POLECENIE —
Przedstaw w postaci listy JSON ciągów znaków wiersze wpisów od samego początku do wiersza zawierającego „(x=23, y=781)” włącznie. Każdemu wierszowi odpowiada jeden ciąg, a puste wiersze należy pominąć.

Wpisy do lokalizowania słów i elementów
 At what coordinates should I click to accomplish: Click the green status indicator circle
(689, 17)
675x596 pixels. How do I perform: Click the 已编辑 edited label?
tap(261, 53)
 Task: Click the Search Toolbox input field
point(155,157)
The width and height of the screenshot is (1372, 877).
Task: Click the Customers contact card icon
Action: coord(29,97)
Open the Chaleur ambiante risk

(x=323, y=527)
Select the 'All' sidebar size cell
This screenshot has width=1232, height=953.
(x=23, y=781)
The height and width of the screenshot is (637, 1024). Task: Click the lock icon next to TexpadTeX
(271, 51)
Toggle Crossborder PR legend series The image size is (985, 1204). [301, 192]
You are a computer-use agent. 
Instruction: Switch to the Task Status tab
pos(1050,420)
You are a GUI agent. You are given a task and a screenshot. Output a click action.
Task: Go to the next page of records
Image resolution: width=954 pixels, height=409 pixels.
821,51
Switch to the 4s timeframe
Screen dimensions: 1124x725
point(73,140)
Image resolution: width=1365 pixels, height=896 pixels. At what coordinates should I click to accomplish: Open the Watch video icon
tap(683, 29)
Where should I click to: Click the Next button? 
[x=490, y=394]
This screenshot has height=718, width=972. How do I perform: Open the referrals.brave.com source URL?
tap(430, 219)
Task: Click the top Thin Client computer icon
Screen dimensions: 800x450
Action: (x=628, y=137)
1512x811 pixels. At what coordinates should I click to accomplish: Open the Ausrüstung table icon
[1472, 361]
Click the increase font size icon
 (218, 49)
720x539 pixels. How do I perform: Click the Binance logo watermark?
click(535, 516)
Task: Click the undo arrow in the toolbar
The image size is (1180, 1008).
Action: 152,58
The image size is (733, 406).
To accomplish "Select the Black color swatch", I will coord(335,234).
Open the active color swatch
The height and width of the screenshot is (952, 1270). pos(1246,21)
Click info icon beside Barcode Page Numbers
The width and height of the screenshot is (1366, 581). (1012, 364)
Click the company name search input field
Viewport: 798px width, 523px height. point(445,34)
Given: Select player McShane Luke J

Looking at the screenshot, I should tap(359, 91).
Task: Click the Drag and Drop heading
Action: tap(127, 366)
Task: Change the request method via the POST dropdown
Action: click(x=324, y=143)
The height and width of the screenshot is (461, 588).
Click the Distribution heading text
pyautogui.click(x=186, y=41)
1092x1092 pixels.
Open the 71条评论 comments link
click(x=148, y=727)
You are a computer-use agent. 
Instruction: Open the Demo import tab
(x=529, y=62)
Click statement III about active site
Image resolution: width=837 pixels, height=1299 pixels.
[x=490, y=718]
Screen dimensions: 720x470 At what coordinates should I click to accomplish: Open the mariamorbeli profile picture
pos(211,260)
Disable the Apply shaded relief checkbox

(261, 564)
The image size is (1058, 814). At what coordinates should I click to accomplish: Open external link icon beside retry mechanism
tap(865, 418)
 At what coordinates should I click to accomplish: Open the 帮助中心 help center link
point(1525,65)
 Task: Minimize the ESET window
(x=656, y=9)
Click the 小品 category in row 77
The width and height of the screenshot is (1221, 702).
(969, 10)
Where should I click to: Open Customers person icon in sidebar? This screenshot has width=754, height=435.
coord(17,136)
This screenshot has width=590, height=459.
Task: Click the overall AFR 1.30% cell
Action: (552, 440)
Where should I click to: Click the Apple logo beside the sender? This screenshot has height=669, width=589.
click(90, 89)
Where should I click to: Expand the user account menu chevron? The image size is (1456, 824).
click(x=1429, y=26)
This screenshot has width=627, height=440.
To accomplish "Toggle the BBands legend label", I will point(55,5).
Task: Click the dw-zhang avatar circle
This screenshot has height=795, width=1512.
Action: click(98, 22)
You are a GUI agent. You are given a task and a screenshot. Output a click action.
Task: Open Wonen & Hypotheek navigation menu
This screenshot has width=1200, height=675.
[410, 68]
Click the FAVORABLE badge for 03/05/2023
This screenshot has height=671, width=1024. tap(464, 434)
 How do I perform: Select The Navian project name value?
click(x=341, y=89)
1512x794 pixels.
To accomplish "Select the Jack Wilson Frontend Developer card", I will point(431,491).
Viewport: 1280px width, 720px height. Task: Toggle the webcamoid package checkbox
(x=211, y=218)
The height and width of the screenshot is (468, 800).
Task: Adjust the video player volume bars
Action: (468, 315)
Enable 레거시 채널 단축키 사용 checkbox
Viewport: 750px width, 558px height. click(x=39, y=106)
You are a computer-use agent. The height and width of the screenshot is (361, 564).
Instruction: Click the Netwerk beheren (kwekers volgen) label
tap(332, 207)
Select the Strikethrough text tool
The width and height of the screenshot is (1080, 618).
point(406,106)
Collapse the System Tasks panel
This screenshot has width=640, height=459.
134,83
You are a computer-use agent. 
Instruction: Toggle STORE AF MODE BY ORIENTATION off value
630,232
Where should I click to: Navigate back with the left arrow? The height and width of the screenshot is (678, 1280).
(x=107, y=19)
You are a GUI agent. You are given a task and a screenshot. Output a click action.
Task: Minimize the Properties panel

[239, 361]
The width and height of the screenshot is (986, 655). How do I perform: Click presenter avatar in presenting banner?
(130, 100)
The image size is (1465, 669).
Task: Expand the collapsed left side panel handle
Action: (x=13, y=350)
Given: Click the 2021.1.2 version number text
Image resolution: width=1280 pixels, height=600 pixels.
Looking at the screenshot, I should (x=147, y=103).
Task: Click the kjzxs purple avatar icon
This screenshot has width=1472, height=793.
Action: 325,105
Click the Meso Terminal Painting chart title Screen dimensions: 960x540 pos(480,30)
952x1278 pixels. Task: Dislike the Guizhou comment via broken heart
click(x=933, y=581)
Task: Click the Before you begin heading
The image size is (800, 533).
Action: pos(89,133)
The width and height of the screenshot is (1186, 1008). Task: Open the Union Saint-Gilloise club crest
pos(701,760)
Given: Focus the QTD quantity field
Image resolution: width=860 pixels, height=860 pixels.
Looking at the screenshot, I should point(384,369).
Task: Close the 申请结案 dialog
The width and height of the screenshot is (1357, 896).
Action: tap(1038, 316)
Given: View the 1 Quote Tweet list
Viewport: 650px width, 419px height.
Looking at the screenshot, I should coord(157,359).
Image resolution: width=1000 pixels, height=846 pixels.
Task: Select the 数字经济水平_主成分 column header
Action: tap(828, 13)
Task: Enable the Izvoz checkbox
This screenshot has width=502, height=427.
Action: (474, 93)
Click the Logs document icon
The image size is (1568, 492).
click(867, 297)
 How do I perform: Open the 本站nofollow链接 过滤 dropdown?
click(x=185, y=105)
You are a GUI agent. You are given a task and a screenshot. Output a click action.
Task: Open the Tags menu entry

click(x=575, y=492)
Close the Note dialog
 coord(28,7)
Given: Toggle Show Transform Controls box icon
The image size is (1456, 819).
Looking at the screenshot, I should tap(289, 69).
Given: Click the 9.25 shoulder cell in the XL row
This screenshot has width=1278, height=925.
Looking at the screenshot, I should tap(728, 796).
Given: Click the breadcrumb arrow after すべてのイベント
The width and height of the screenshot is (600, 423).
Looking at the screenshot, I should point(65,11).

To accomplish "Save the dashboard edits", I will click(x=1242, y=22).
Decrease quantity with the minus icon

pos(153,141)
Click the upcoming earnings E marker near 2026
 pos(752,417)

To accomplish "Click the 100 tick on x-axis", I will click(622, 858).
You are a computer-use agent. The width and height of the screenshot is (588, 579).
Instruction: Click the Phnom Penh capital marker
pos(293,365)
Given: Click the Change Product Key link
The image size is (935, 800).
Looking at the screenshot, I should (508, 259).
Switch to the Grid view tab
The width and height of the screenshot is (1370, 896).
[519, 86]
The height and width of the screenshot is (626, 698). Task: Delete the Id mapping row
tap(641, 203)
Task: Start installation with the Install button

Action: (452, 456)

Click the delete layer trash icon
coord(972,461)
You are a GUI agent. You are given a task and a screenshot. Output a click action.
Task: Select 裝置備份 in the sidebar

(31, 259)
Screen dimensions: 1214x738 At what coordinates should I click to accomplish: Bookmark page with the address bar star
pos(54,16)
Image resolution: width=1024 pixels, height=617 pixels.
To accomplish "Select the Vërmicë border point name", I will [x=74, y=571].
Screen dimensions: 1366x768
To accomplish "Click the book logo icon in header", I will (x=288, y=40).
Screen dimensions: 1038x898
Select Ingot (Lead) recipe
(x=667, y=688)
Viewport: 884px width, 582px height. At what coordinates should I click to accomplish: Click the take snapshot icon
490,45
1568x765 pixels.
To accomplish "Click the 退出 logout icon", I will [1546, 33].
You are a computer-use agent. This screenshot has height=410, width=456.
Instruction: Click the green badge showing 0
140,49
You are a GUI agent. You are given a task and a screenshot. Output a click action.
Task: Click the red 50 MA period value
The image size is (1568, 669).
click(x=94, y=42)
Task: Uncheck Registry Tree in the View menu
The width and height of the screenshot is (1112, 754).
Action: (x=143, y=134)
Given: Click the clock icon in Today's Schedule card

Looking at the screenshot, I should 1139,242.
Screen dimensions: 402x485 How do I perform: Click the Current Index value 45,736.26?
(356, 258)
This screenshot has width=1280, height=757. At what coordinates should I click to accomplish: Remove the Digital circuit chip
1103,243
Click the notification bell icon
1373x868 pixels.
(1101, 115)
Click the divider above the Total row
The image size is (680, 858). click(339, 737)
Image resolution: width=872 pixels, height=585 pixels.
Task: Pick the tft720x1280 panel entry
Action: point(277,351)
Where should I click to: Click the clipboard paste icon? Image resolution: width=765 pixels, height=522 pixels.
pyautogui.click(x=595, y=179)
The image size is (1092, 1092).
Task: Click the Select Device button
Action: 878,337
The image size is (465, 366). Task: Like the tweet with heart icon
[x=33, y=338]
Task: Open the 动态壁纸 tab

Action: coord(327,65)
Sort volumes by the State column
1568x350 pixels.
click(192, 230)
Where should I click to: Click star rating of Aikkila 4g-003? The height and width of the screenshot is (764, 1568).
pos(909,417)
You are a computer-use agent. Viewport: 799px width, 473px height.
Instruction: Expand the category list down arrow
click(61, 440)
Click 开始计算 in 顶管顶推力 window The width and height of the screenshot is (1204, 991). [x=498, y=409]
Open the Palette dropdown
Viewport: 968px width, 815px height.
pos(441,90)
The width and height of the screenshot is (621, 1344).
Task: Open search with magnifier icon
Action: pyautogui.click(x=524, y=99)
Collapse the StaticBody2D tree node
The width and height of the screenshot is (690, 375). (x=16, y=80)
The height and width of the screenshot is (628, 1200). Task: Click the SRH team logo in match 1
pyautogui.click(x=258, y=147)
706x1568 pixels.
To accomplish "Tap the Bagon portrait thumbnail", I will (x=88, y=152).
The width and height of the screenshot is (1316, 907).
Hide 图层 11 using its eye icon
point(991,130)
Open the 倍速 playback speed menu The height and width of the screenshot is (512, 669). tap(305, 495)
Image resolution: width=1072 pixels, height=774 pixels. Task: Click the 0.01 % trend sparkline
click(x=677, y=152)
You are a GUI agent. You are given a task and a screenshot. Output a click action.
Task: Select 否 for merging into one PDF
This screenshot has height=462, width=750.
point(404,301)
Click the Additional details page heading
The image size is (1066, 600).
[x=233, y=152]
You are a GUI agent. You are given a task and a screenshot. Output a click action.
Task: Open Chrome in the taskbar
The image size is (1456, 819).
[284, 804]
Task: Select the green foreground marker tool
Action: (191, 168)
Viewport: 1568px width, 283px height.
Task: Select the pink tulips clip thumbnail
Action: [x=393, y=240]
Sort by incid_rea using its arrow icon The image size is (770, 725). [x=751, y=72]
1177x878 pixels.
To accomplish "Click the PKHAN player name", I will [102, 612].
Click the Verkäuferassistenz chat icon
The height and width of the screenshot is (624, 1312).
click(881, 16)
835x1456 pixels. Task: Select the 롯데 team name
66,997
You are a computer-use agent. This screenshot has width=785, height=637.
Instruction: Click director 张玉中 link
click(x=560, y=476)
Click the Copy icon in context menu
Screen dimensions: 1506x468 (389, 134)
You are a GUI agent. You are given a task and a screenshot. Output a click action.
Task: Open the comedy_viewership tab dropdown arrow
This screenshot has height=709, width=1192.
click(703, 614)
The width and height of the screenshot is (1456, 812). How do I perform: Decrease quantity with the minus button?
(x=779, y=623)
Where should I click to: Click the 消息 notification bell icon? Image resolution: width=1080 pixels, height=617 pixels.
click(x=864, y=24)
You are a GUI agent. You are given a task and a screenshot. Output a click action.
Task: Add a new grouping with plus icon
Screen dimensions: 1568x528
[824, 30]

ROZWIĄZANIE —
[
  " At what coordinates should I click to accomplish: Click the green status indicator circle",
  "(689, 17)",
  "675x596 pixels. How do I perform: Click the 已编辑 edited label?",
  "tap(261, 53)",
  " Task: Click the Search Toolbox input field",
  "point(155,157)",
  "The width and height of the screenshot is (1372, 877).",
  "Task: Click the Customers contact card icon",
  "Action: coord(29,97)",
  "Open the Chaleur ambiante risk",
  "(x=323, y=527)",
  "Select the 'All' sidebar size cell",
  "This screenshot has width=1232, height=953.",
  "(x=23, y=781)"
]